Dick Blau has a BA in English from Harvard and a PhD in American Studies from Yale. He is a self-taught photographer, with a lot of thanks to Milton Rogovin who let him hang out in his darkroom when Blau worked at SUNY Buffalo in the late sixties. Blau moved to Milwaukee in the mid 70’s, where he then co-founded the UWM Department of Film.
In his photographic work, Blau follows two parallel lines of inquiry. On one hand, he is a student of popular culture, with a particular interest in music and performance. Collaborating with anthropologists Charles and Angeliki Keil and Steven Feld, he has authored three photo-ethnographies –Polka Happiness (1992), Bright Balkan Morning (2002), and Skyros Carnival (2011).
On the other hand, Blau also photographs closer to home, in the heart of the heart of the family. Photographs from his long term personal study of the domestic scene – now collected and mocked-up in book form as Thicker Than Water: My Family in Photographs (1968-2012) — have been published widely.
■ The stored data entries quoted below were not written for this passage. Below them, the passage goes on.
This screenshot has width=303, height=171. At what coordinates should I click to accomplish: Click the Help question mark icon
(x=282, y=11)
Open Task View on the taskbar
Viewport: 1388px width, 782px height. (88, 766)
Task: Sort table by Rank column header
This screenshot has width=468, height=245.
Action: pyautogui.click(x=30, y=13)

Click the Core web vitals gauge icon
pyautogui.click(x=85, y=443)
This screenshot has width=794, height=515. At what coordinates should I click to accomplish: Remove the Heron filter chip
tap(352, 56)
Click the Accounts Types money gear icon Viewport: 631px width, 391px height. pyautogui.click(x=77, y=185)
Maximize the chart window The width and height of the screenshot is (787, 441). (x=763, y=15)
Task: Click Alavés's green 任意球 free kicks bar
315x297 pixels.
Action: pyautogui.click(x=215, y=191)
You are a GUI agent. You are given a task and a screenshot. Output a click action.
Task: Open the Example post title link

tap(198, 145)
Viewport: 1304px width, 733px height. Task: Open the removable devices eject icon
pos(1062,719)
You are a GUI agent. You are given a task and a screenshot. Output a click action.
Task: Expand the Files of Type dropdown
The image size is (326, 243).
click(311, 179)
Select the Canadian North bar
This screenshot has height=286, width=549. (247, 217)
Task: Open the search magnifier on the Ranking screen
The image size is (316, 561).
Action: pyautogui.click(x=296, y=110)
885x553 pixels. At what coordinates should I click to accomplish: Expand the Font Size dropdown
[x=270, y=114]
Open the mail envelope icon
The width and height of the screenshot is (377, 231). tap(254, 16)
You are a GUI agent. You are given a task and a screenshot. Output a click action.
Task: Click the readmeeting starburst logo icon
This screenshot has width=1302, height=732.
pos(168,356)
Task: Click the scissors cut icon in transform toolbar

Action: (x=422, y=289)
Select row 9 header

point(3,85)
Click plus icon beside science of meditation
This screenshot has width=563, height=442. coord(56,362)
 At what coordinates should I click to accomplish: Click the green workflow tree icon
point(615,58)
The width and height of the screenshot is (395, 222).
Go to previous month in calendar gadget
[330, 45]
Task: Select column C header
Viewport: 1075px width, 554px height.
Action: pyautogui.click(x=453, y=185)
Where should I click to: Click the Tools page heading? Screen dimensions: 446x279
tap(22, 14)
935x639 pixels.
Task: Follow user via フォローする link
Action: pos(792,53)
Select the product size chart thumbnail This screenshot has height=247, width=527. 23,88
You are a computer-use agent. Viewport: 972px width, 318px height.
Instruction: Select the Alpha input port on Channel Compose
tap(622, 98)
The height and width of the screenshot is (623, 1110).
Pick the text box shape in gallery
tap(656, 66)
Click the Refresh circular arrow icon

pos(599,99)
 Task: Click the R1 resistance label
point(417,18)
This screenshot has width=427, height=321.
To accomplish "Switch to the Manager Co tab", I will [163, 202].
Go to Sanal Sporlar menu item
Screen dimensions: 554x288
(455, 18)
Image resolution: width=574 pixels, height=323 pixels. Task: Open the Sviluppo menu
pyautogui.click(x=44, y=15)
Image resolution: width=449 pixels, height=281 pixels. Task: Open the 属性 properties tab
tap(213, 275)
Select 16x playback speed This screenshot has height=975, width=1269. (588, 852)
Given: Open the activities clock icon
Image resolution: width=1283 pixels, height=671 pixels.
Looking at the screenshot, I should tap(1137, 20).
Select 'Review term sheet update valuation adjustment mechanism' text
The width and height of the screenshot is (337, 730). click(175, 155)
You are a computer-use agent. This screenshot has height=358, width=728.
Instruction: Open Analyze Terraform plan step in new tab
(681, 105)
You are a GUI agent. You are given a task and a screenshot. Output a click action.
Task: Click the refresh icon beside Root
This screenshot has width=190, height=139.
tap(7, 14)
In an 80’s art tabloid like Theory/Flesh; in a 2009 Intervalles issue on Interdisciplinary Transcriptions; in Family Frames: Photography, Narrative, and Post Memory (1997), in the The M Word: Real Mothers in Contemporary Art (2011); and principally in a collaboration with writer Jane Gallop in a memoir/theory of domestic photography, titled Living With His Camera (2003).